Rust WebAssembly: Farewell to --allow-undefined

Rust's WebAssembly (Wasm) targets are undergoing a significant change that could affect existing projects. The --allow-undefined flag, long passed to the wasm-ld linker, is being removed. This post explains what this flag does, why it's being removed, the risks it posed, and what you need to do to keep your Wasm builds working smoothly.

What change is coming to Rust's WebAssembly targets?

Rust has historically passed the --allow-undefined flag to wasm-ld when linking WebAssembly modules. This flag allowed undefined symbols (e.g., functions referenced in extern "C" blocks) to be silently converted into imported symbols in the final .wasm file. Starting soon, this flag will no longer be used, meaning any undefined symbol will trigger a compilation error instead of being tolerated. This change aligns WebAssembly targets with other platforms (like Linux or macOS) where undefined symbols cause linker errors.

What exactly is the --allow-undefined flag?

The --allow-undefined flag, as documented in wasm-ld, suppresses errors for symbols that are referenced but not defined during the link step. In Rust, this flag meant that calling a function via extern "C" without providing its definition would not fail. Instead, the linker would create an import in the WebAssembly module, allowing the symbol to be satisfied at runtime by the host environment. For example, mylibrary_init would become (import "env" "mylibrary_init" ...). This behavior is unique to WebAssembly and differs from traditional native linking.

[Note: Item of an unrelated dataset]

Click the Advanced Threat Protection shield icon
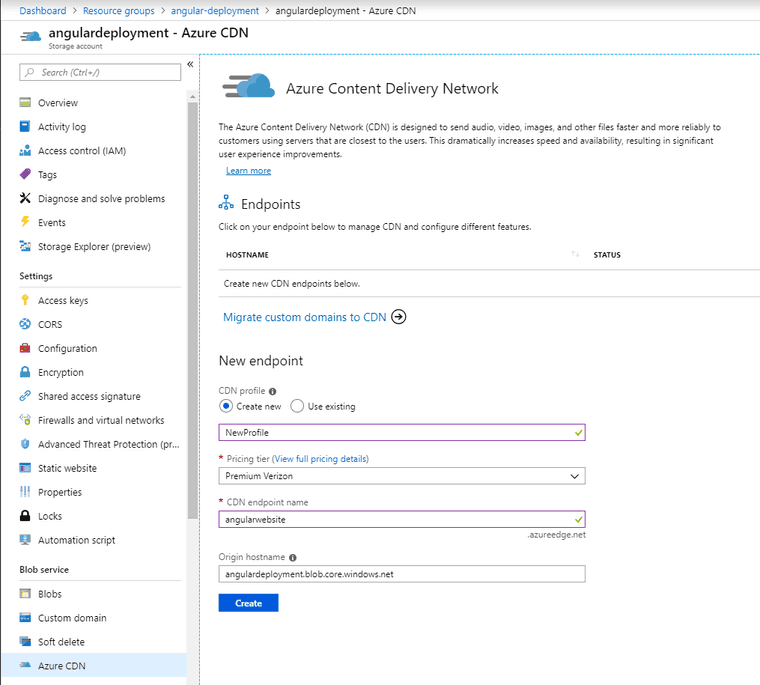This screenshot has width=760, height=685. point(26,445)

Why was --allow-undefined used in the first place?

The exact reasons are somewhat lost to history, but it's believed that --allow-undefined was a workaround required in the early days of WebAssembly support in Rust. At that time, wasm-ld was still maturing, and the Rust toolchain needed a way to handle incomplete symbol resolution. This legacy persisted for years, becoming a default that masked potential issues. The flag essentially allowed quick experimentation and prototyping but also hid real build mistakes.

What risks does --allow-undefined introduce?

The main risk is that build errors go undetected. For instance:

• Typos: If you accidentally spell mylibrary_init as mylibraryinit, the linker will silently create an import for the wrong symbol instead of reporting an error.
• Missing libraries: If a C library that defines a symbol is not linked, the Wasm module will import the symbol at runtime, likely causing a crash or unexpected behavior.
• Misconfiguration: Complex build setups can produce broken modules that fail far from where the actual mistake was introduced, making debugging difficult.

By removing --allow-undefined, the Rust compiler will catch these issues at build time, just like on native platforms.

How does --allow-undefined affect the generated WebAssembly module?

When --allow-undefined is active, any undefined symbol becomes an import in the final .wasm file. For example, a Rust function calling external_function() via extern "C" without providing its definition would result in a module containing an import section like (import "env" "external_function" (func ...)). The module then expects the host environment (e.g., a web browser or Node.js) to provide that function. Without the flag, the linker will refuse to produce a binary if any symbol remains unresolved, forcing you to either define the symbol or explicitly mark it as an import using #[link(wasm_import_module = ...)].

How can I prepare my project for this change?

To avoid build failures, review any code that uses extern "C" blocks or #[no_mangle] functions that rely on external symbols. For symbols you intend to be provided at runtime, you must mark them explicitly as imports. The recommended way is to use the #[link(wasm_import_module = "module_name")] attribute on extern "C" blocks. For example:

#[link(wasm_import_module = "env")]
extern "C" {
    fn mylibrary_init();
}

If you are linking a native C library statically, ensure it is correctly compiled and included in the link step (e.g., via a build script). Finally, run cargo build --target wasm32-unknown-unknown with an up-to-date Rust toolchain to catch issues early.

Will this change break existing WebAssembly projects?

Yes, it may break projects that rely on the old behavior—especially those using extern "C" blocks without providing a definition or without explicit import attributes. The change turns silent runtime problems into compile-time errors, so previously working (but fragile) builds will now fail. However, this is ultimately beneficial: it forces correct symbol management, leading to more reliable WebAssembly modules. Updating to the new setup (by explicitly declaring imports or ensuring all referenced symbols are defined) will restore builds and make them robust.